DANGEROUS SUBSTANCES Wakefield Council to tackle use of legal highs.
DANGEROUS SUBSTANCES Wakefield Council to tackle use of legal highs.

Police are warning people of the dangers of so-called legal highs as they continue to tackle the growing use of the substances in the city.

West Yorkshire Police is working alongside Wakefield Council to highlight the harmful effects taking the chemicals can cause.

Last year 19 young people in the city received treatment for using new psychoactive substances (NPS) – an increase from five the previous year.

The number of UK deaths linked to the chemicals has also risen in recent years – from 10 in 2009 to 68 in 2012.
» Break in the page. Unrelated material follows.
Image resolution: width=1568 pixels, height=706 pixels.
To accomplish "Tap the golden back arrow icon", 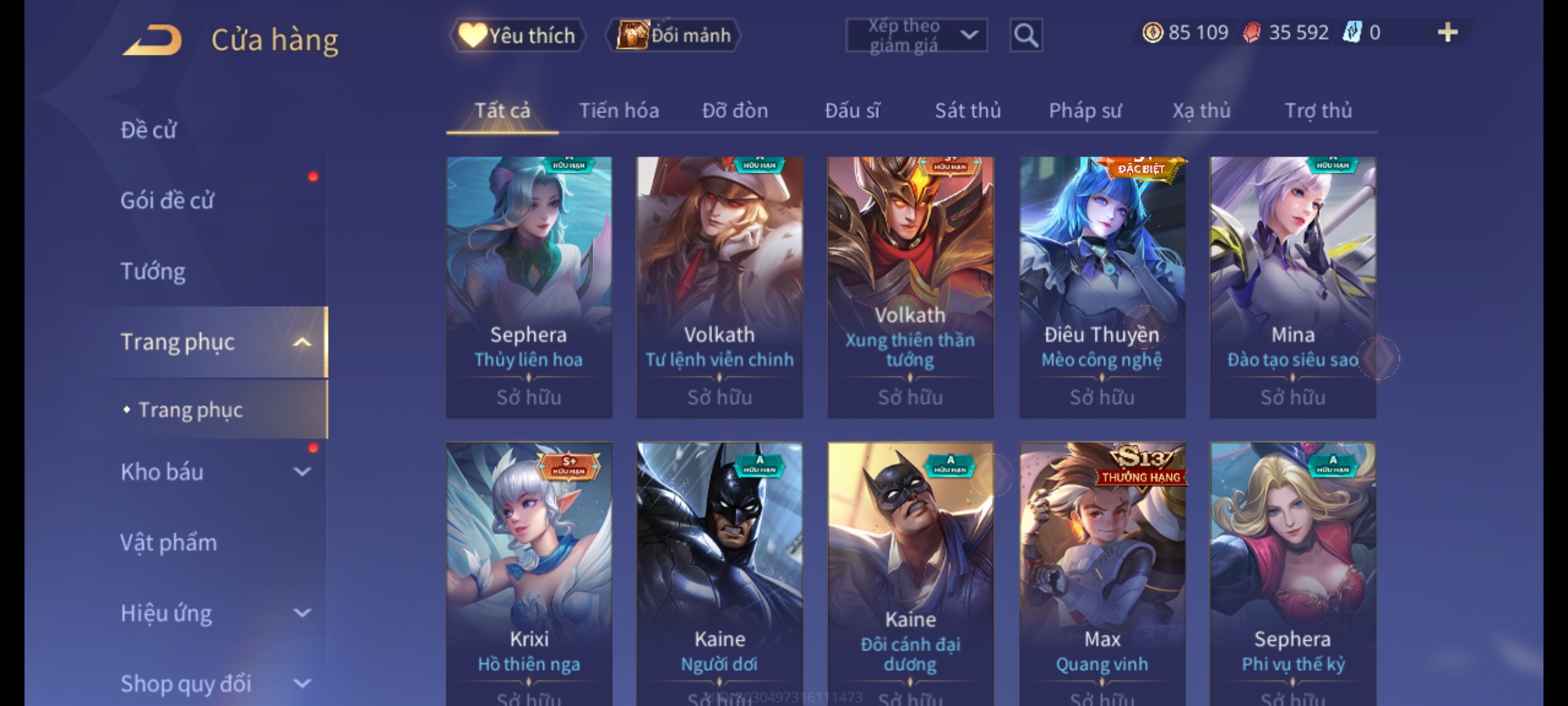I will (x=152, y=40).
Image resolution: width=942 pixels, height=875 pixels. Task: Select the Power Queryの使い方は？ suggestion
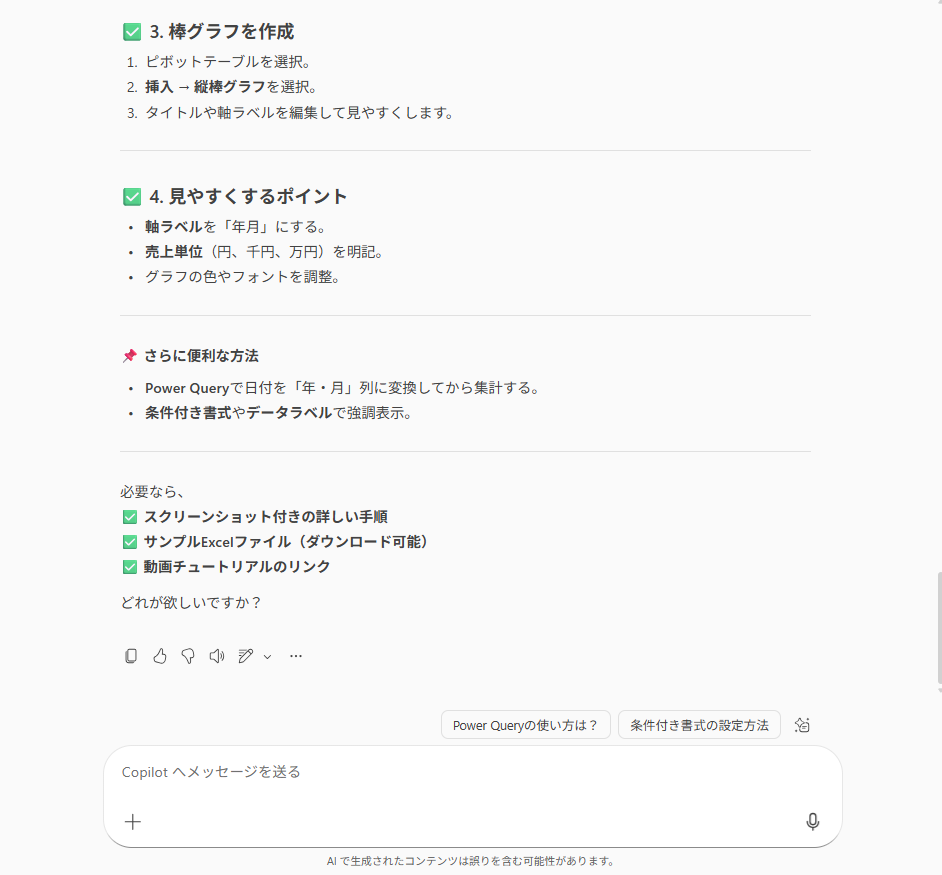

Legal highs are new substances that are not yet controlled under the Misuse of Drugs Act 1971 and mimic the effects of illegal drugs such as cocaine and ecstasy.

A new working group has been set up to warn people about the dangers of using legal highs.

Insp Ian Williams, Wakefield Police’s neighbourhood inspector, said: “The working group seeks to unite a number of departments from across the partnership to address our concerns around so called legal highs.

“There are implications for the welfare of vulnerable young people, crime and health as well as the appearance and reputation of the city.

“This is an emerging issue which we have already made huge steps to tackle and been quite successful.

“However it is only by working together that we can achieve a legal high-free zone in Wakefield and protect people from these potentially dangerous substances which could otherwise be freely available.”

NPS are on sale openly on websites and high streets across the country.

The chemicals are made on an industrial scale in countries like China and India and then packaged and distributed throughout Europe.

Suppliers can sell many of them legally as long as they write “not for human consumption” on the packets.

The European Monitoring Centre for Drugs and Drug Addictions found there had been a significant increase in the number of legal highs being sold in the country after 280 new substances were identified between 2005 and 2012.